== What this task involves ==
Each line starting at the one that contains "Instruction: Click the" and ending at the one that contains "Given: Click the" must be returned exactly, and the rest of the listing is left out.

........

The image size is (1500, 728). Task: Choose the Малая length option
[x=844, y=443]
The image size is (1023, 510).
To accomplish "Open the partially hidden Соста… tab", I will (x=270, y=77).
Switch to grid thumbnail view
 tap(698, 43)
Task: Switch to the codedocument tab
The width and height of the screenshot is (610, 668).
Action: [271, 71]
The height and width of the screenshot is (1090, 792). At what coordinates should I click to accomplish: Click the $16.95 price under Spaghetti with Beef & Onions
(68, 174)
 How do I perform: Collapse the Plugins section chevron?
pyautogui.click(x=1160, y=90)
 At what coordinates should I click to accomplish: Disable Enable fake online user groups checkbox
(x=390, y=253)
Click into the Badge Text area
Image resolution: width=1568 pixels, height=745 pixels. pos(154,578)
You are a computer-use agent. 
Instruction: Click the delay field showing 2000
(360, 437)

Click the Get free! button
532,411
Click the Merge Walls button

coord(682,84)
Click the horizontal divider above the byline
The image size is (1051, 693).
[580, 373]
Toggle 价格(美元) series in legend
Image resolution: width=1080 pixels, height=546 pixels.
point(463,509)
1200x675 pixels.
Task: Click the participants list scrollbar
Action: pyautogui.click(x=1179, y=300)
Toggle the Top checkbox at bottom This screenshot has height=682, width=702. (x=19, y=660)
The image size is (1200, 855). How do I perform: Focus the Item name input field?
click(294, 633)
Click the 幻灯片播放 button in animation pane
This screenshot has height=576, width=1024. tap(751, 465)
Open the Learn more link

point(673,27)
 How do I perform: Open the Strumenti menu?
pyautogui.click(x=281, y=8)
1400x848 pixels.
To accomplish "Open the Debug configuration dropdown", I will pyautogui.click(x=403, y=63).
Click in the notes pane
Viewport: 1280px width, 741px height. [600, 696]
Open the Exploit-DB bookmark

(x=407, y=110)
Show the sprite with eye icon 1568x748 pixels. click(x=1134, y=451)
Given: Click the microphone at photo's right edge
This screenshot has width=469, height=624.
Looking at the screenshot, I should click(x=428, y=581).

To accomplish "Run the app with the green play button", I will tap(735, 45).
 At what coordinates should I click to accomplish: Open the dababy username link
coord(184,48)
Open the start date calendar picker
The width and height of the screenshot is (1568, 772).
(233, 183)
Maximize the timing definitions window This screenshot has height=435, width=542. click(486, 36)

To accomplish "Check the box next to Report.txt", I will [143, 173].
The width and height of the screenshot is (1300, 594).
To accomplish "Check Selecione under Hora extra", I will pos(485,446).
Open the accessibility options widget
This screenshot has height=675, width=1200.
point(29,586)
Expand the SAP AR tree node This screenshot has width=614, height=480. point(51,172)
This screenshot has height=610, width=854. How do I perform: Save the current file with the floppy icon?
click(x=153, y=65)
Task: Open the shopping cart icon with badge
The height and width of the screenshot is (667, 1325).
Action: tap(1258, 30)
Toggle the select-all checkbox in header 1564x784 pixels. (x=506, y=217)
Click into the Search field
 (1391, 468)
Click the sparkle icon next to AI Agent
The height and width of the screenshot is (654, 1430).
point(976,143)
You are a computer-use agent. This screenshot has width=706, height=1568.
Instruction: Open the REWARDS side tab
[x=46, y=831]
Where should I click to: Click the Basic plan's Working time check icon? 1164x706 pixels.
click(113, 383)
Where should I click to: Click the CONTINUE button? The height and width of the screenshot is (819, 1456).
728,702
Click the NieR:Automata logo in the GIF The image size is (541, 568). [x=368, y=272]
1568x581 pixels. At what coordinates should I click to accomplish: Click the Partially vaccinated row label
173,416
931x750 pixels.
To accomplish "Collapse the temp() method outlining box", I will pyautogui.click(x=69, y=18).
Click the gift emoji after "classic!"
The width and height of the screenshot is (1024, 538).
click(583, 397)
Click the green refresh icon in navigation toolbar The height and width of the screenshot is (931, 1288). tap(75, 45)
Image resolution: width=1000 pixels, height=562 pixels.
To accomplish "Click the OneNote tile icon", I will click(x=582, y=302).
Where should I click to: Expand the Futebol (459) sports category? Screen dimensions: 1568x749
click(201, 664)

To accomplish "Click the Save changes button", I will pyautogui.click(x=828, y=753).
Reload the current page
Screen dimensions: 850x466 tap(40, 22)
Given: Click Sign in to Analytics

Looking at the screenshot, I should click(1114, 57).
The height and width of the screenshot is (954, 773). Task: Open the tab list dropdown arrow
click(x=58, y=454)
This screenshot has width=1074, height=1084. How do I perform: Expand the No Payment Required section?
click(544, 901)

........

== Task solution ==
Instruction: Click the delay field showing 2000
(360, 437)

Click the Get free! button
532,411
Click the Merge Walls button

coord(682,84)
Click the horizontal divider above the byline
The image size is (1051, 693).
[580, 373]
Toggle 价格(美元) series in legend
Image resolution: width=1080 pixels, height=546 pixels.
point(463,509)
1200x675 pixels.
Task: Click the participants list scrollbar
Action: pyautogui.click(x=1179, y=300)
Toggle the Top checkbox at bottom This screenshot has height=682, width=702. (x=19, y=660)
The image size is (1200, 855). How do I perform: Focus the Item name input field?
click(294, 633)
Click the 幻灯片播放 button in animation pane
This screenshot has height=576, width=1024. tap(751, 465)
Open the Learn more link

point(673,27)
 How do I perform: Open the Strumenti menu?
pyautogui.click(x=281, y=8)
1400x848 pixels.
To accomplish "Open the Debug configuration dropdown", I will pyautogui.click(x=403, y=63).
Click in the notes pane
Viewport: 1280px width, 741px height. [600, 696]
Open the Exploit-DB bookmark

(x=407, y=110)
Show the sprite with eye icon 1568x748 pixels. click(x=1134, y=451)
Given: Click the microphone at photo's right edge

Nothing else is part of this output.